ARMAS High-Altitude Mission Reaches New Heights
TUCSON, ARIZONA – Space Environment Technologies successfully completed a high-altitude research mission of its ARMAS dosimeter instrument on a 9-hour flight at 115,000 feet along an Arizona–Texas flight path on World View’s Z-class flight on Thursday, March 29, 2018. The mission launched from Spaceport Tucson at approximately 9:39 a.m. PT.
The flight marked the first time the Automated Radiation Measurements for Aerospace Safety (ARMAS) reached the middle Stratosphere and was exposed to the primary radiation environment. The mission also demonstrated the instrument’s ability to perform long duration remote automated radiation monitoring at altitudes above standard commercial aviation flight routes.

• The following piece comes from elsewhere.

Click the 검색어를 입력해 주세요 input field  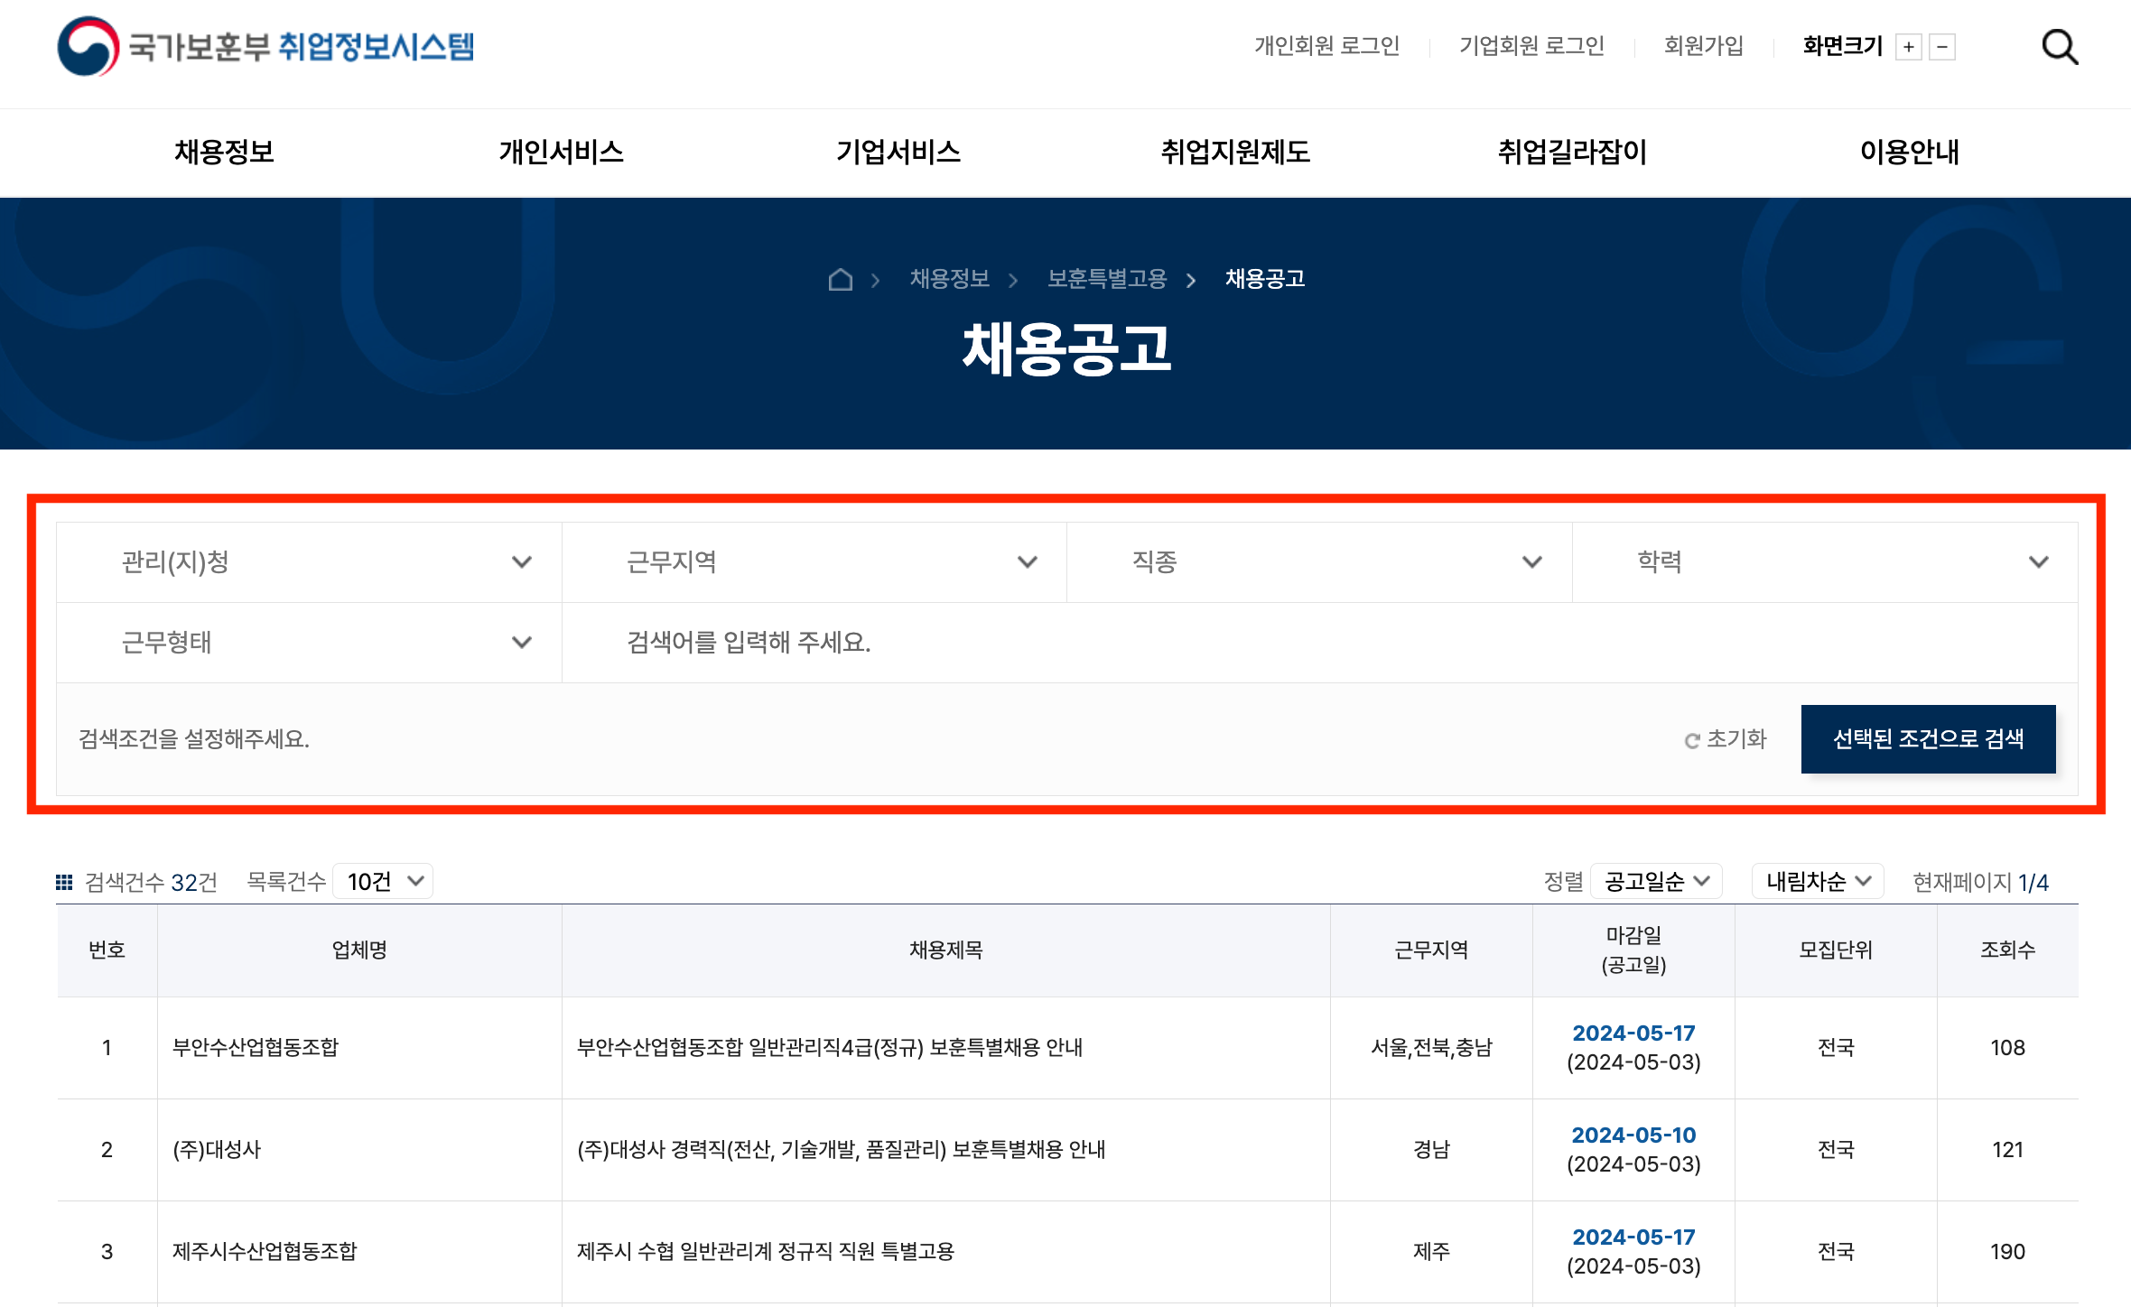point(1318,643)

“This World View stratospheric balloon flight of ARMAS truly opens the door to achieving a next step – how we reduce radiation exposure for commercial passengers’ stratospheric as well as space flight within the next five years,” said Dr. W. Kent Tobiska, Principal Investigator for ARMAS.

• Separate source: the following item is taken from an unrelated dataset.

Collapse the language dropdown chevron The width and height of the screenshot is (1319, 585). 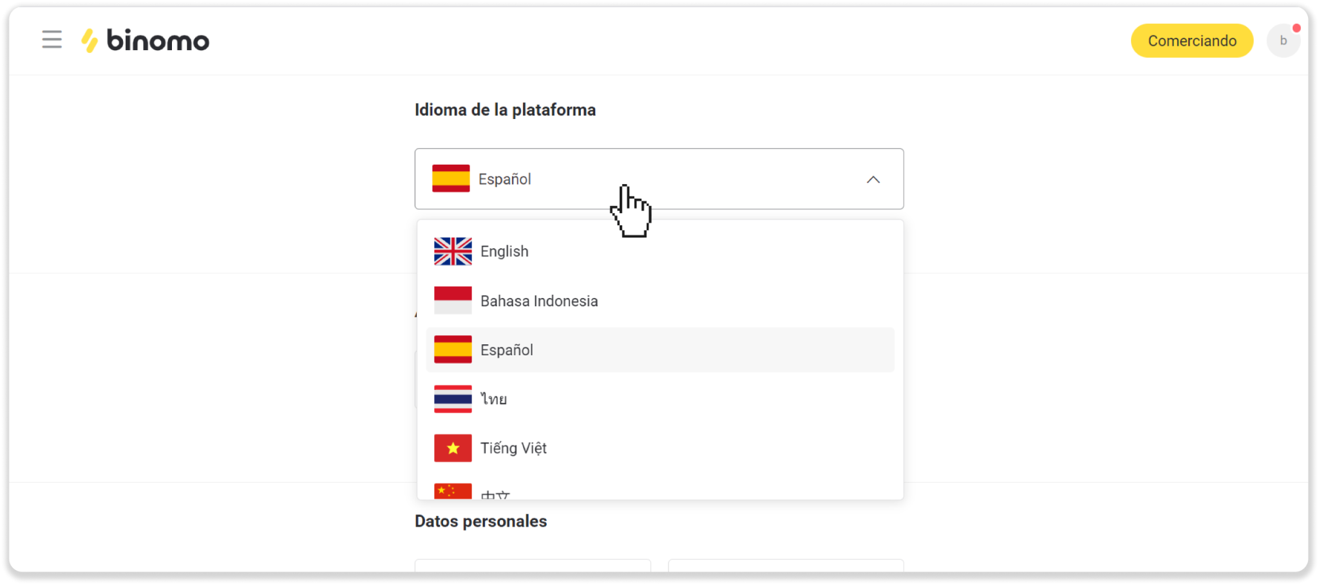click(873, 180)
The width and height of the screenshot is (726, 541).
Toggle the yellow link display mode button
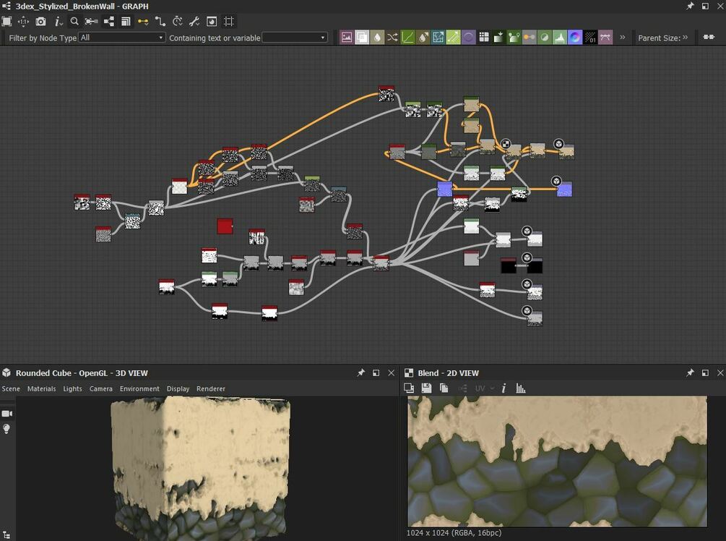(143, 22)
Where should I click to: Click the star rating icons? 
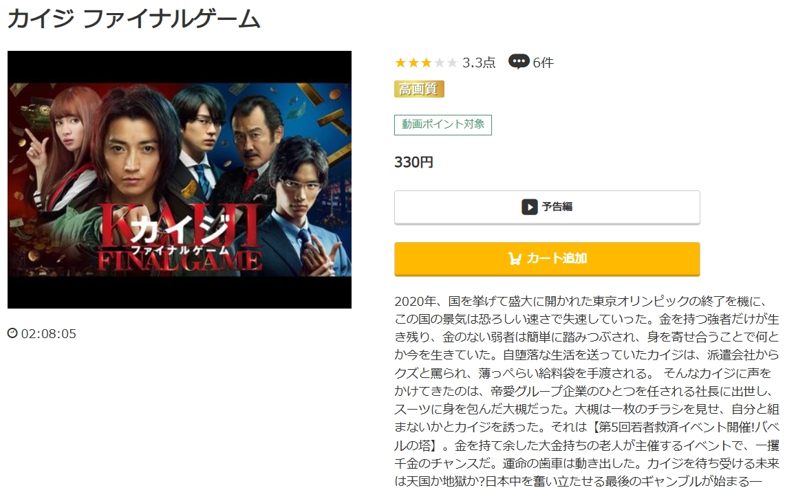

The Automated Radiation Measurements for Aerospace Safety (ARMAS) system, was developed by a team led by Principal Investigator Dr. W. Kent Tobiska of Space Environment Technologies. The ARMAS system uses an innovative approach with airborne dosimeter sensors and ground-based servers to both enhance space science research and improve aviation safety. While in flight, data from a dosimeter is retrieved in real-time, either via Iridium satellite on research aircraft/balloons or Wi-Fi on commercial aircraft. The data is then downlinked to the ground and used by NASA’s Nowcast of Atmospheric Ionizing Radiation for Aviation Safety (NAIRAS) model of the global radiation environment. When ARMAS data is ingested into NAIRAS, an improved accuracy of radiation dose rates along with airborne flight tracks is accomplished. The goal of ARMAS is to enable air traffic management to monitor global radiation “weather,” thus allowing commercial air traffic to avoid higher radiation areas. One ultimate objective of this research is to reduce crew and passenger radiation exposure by flying in lower radiation regions or spending less time in higher radiation locations. The source of the radiation, whether from galactic cosmic rays, solar flares, or the Van Allen radiation belts, is an example of how the dynamically changing space weather environment can affect the population as we become more technologically advanced.